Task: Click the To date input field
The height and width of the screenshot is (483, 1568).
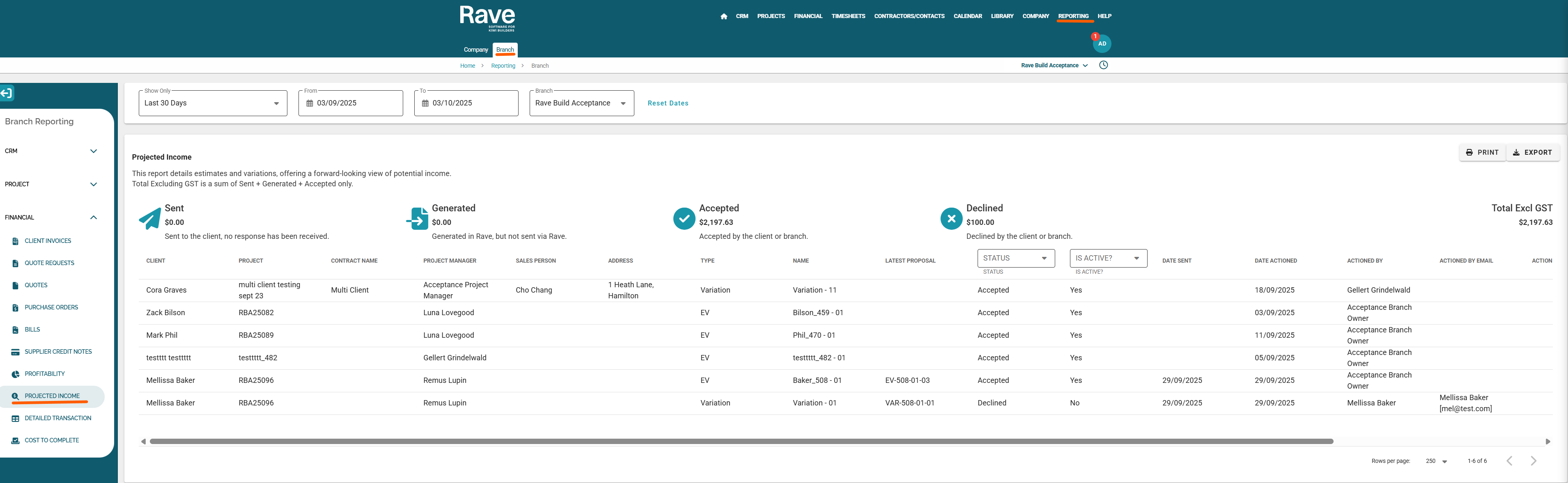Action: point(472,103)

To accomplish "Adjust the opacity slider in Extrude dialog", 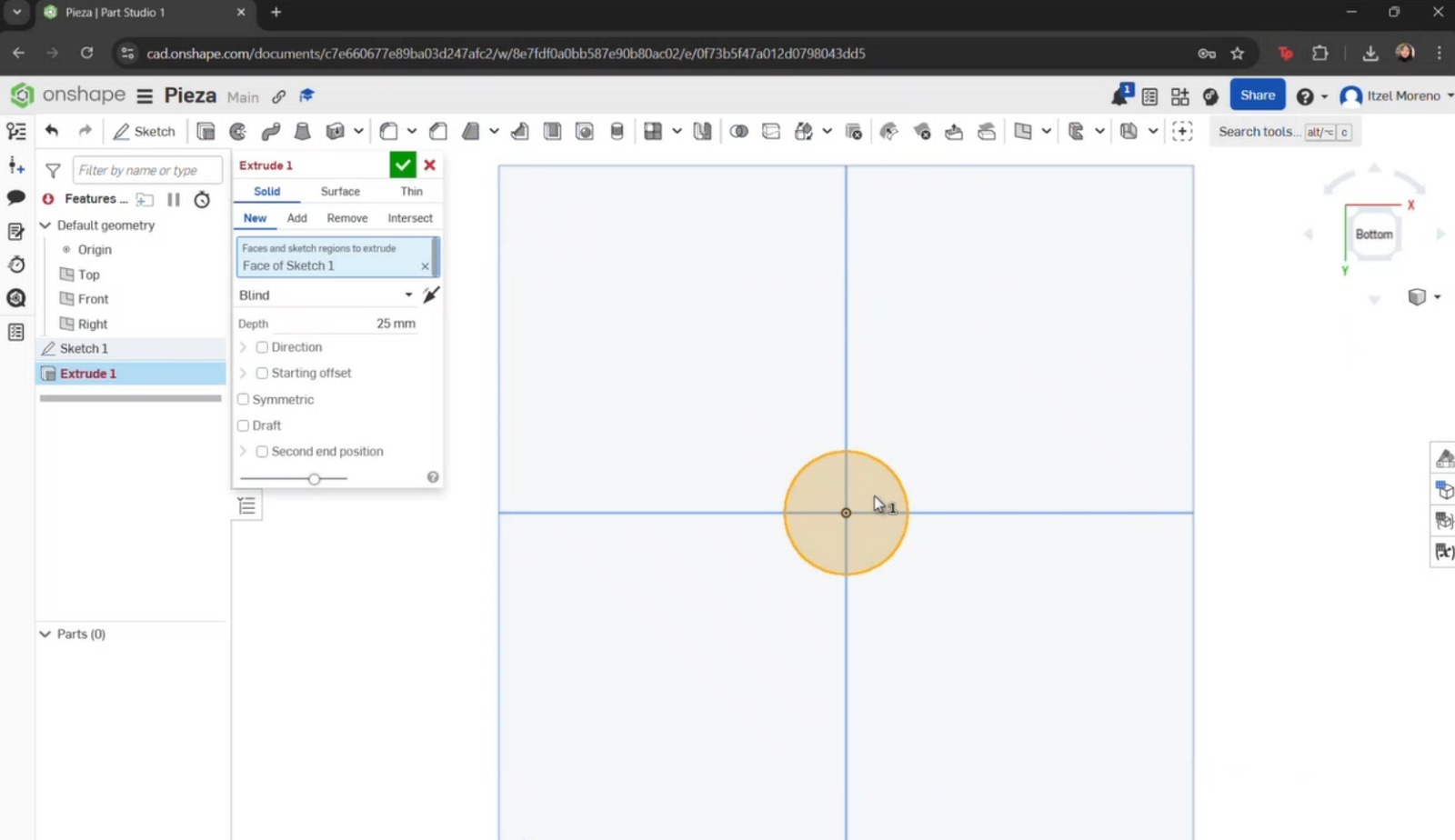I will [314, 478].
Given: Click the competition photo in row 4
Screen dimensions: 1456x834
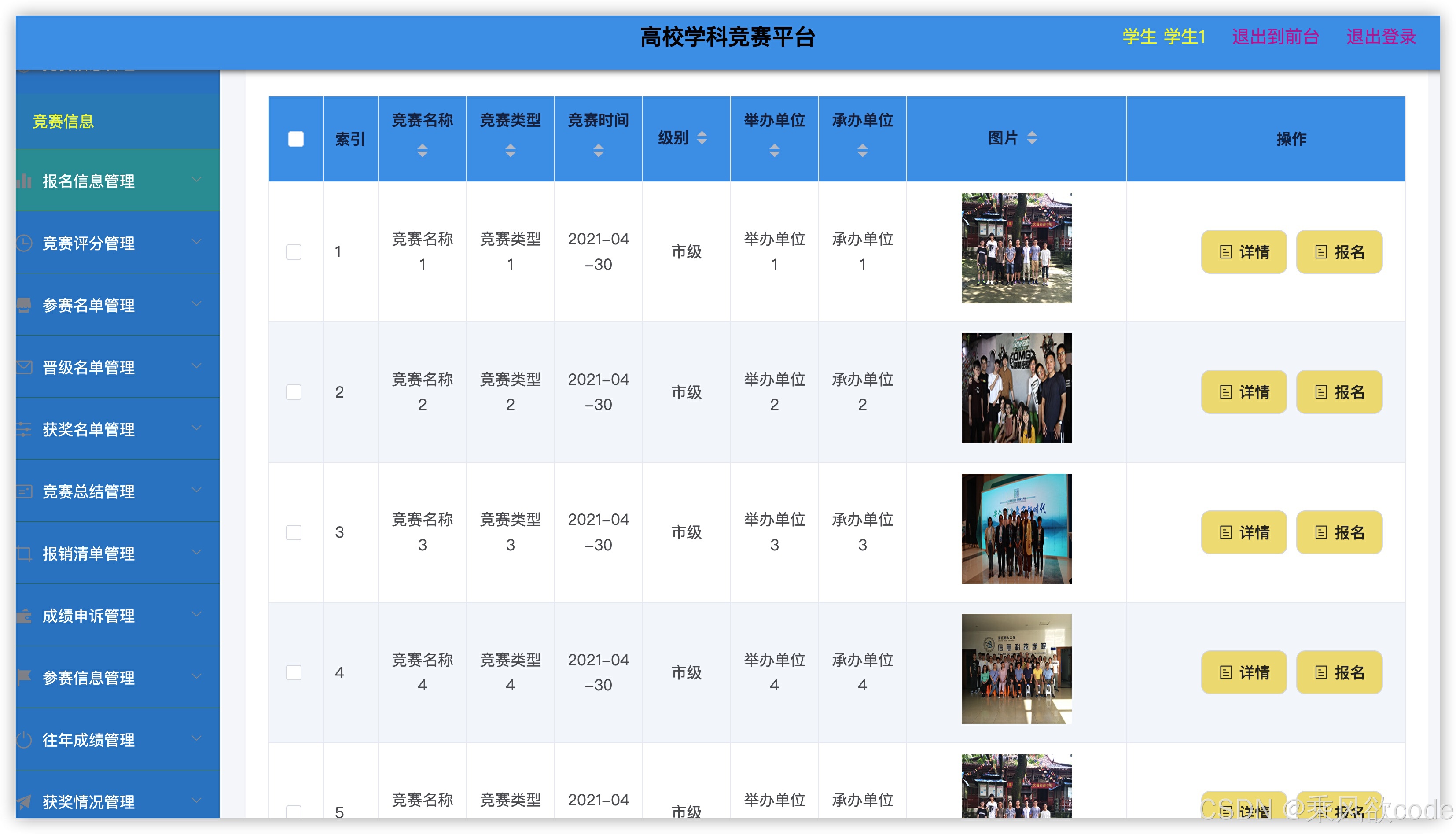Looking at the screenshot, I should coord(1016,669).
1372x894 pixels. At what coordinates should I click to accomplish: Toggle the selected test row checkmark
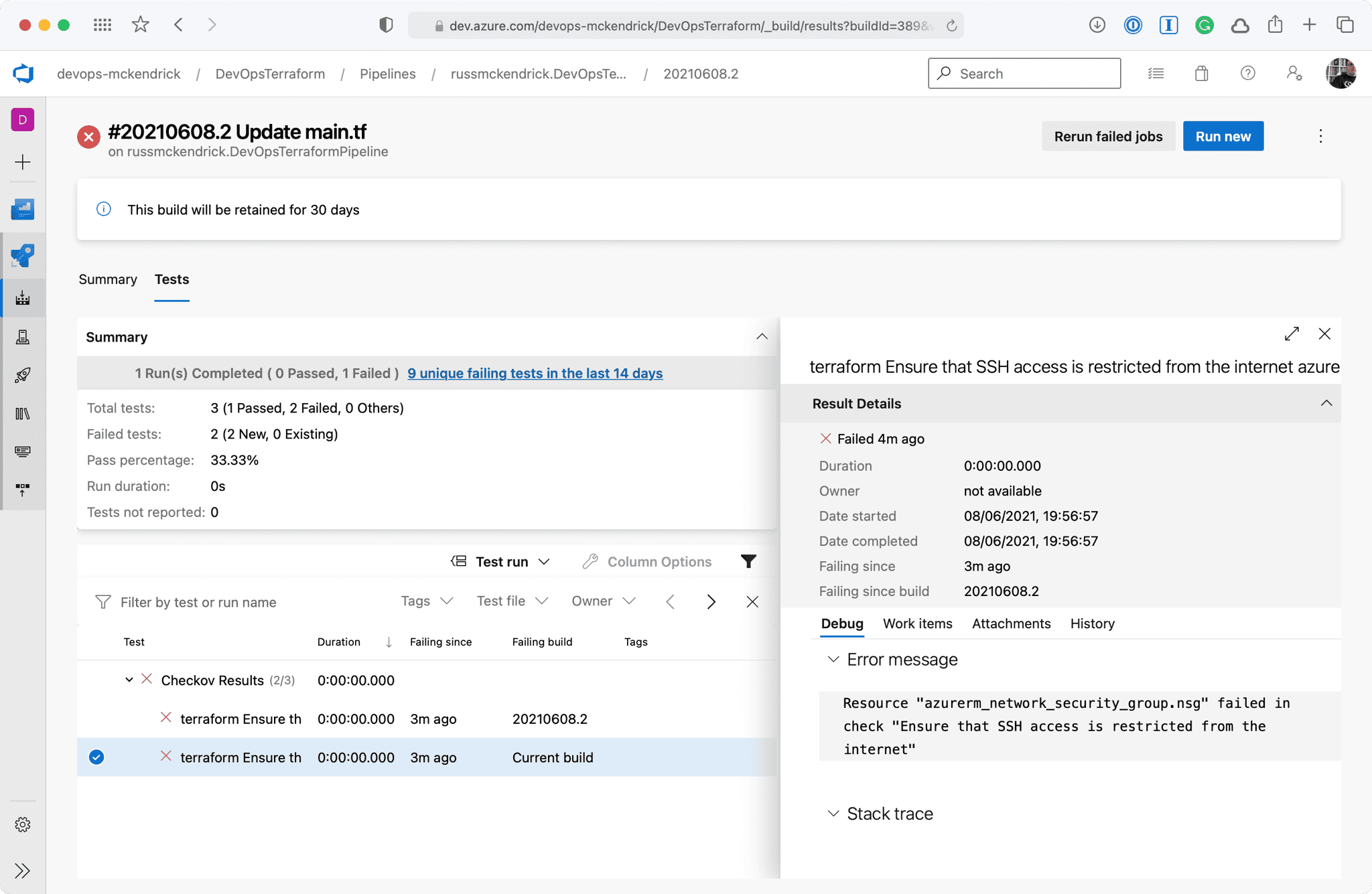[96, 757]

#### WHAT THE TASK REQUIRES
Skip all pictures. Copy exactly the lines from the one containing "Screen dimensions: 1456x834" through the end of the records, both ends included.

#### SOLUTION TO THIS TASK
Screen dimensions: 1456x834
Looking at the screenshot, I should coord(1016,669).
1372x894 pixels. At what coordinates should I click to accomplish: Toggle the selected test row checkmark
[96, 757]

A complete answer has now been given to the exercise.